Criação da CBS não se trata só de reformar o PIS e a Cofins, mas da introdução de um IVA moderno

Por Ernesto Lozardo e Melina de Souza Rocha Lukic
Atualização:

“É a política que dita o ritmo das reformas.” Assim o ministro Paulo Guedes iniciou a sua fala após a apresentação da proposta de criação da Contribuição sobre Bens e Serviços (CBS) ao Congresso Nacional. A política dita não só o ritmo das reformas, mas também o seu desenho. Muitas vezes, o modelo pode não ser o mais perfeito do ponto de vista técnico, mas o necessário para que as reformas sejam possíveis.

- **Solicitação 1**: Indique se cada afirmação concorda com o trecho sobre a CBS, respondendo sim ou não e citando literalmente as palavras do trecho que decidem a questão: (a) Paulo Guedes começou sua fala dizendo que é a política que dita o ritmo das reformas; (b) segundo o trecho, a política determina somente o ritmo das reformas, e não o seu desenho; (c) o trecho afirma que o modelo adotado é sempre o mais perfeito do ponto de vista técnico.
- **Solicitação 2**: Prossiga o trecho sobre a criação da CBS a partir da última frase apresentada.
Os dados não guardam relação com o trecho sobre a criação da CBS.

- **Dados fornecidos**:
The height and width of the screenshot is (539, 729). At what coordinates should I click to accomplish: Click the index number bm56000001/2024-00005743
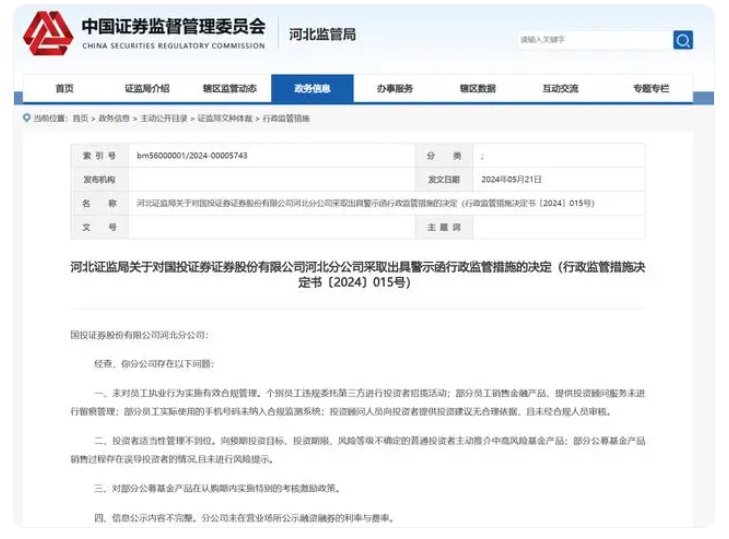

- **Resposta 1**:
(a) Sim: "“É a política que dita o ritmo das reformas.” Assim o ministro Paulo Guedes iniciou a sua fala".
(b) Não: "A política dita não só o ritmo das reformas, mas também o seu desenho."
(c) Não: "Muitas vezes, o modelo pode não ser o mais perfeito do ponto de vista técnico".

- **Resposta 2**:
A criação da CBS, nos moldes de um Imposto sobre o Valor Agregado (IVA), merece aplausos por diversos motivos. Iniciar a reforma tributária pelo nível federal é a estratégia política mais acertada, tendo em vista todo o conflito federativo para a aprovação de um IVA nacional. Tal como defendemos na proposta de IVA dual formulada no Ipea em 2017, o processo de reforma deve ser feito por etapas. A adoção de um IVA federal facilita a aprovação, servirá de modelo para um futuro IVA/IBS nacional ou IVA estadual criado somente no âmbito dos Estados e municípios e, principalmente, sai da estratégia do “tudo ou nada” que tem prevalecido nas tentativas de reforma nos últimos 30 anos.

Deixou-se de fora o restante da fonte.